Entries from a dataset
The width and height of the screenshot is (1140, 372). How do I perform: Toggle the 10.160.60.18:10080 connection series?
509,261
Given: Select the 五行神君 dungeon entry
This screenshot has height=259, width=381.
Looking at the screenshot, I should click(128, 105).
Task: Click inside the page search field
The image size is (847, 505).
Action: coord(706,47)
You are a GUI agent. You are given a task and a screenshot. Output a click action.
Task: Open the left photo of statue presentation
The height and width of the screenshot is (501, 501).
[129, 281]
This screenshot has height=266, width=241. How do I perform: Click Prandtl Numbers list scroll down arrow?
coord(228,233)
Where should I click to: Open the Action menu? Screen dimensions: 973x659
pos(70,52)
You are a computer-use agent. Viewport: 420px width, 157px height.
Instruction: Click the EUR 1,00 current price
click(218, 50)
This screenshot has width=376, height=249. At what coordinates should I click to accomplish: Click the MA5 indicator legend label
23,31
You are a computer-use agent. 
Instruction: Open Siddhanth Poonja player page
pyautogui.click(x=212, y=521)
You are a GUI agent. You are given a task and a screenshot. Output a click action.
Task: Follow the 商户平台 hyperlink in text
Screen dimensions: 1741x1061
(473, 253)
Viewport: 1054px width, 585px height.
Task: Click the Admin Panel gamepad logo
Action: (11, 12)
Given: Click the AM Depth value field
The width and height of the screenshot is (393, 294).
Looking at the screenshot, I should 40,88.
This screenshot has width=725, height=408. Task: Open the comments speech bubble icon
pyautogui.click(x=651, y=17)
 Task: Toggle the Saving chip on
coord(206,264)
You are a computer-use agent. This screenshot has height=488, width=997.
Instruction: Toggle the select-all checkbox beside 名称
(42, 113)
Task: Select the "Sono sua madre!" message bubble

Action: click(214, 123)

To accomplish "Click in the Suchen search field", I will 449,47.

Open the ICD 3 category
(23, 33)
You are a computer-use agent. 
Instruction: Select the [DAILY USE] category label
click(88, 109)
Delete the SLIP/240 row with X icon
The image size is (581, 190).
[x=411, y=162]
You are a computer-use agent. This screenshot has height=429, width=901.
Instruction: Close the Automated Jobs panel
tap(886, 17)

(WHAT TO DO)
Retype every one of the rows above line for line, keeping each character unchanged.

(FINAL RESULT)
The width and height of the screenshot is (1140, 372). How do I perform: Toggle the 10.160.60.18:10080 connection series?
509,261
Given: Select the 五行神君 dungeon entry
This screenshot has height=259, width=381.
Looking at the screenshot, I should click(128, 105).
Task: Click inside the page search field
The image size is (847, 505).
Action: coord(706,47)
You are a GUI agent. You are given a task and a screenshot. Output a click action.
Task: Open the left photo of statue presentation
The height and width of the screenshot is (501, 501).
[129, 281]
This screenshot has height=266, width=241. How do I perform: Click Prandtl Numbers list scroll down arrow?
coord(228,233)
Where should I click to: Open the Action menu? Screen dimensions: 973x659
pos(70,52)
You are a computer-use agent. Viewport: 420px width, 157px height.
Instruction: Click the EUR 1,00 current price
click(218, 50)
This screenshot has width=376, height=249. At what coordinates should I click to accomplish: Click the MA5 indicator legend label
23,31
You are a computer-use agent. 
Instruction: Open Siddhanth Poonja player page
pyautogui.click(x=212, y=521)
You are a GUI agent. You are given a task and a screenshot. Output a click action.
Task: Follow the 商户平台 hyperlink in text
Screen dimensions: 1741x1061
(473, 253)
Viewport: 1054px width, 585px height.
Task: Click the Admin Panel gamepad logo
Action: (11, 12)
Given: Click the AM Depth value field
The width and height of the screenshot is (393, 294).
Looking at the screenshot, I should 40,88.
This screenshot has width=725, height=408. Task: Open the comments speech bubble icon
pyautogui.click(x=651, y=17)
 Task: Toggle the Saving chip on
coord(206,264)
You are a computer-use agent. This screenshot has height=488, width=997.
Instruction: Toggle the select-all checkbox beside 名称
(42, 113)
Task: Select the "Sono sua madre!" message bubble

Action: click(214, 123)

To accomplish "Click in the Suchen search field", I will 449,47.

Open the ICD 3 category
(23, 33)
You are a computer-use agent. 
Instruction: Select the [DAILY USE] category label
click(88, 109)
Delete the SLIP/240 row with X icon
The image size is (581, 190).
[x=411, y=162]
You are a computer-use agent. This screenshot has height=429, width=901.
Instruction: Close the Automated Jobs panel
tap(886, 17)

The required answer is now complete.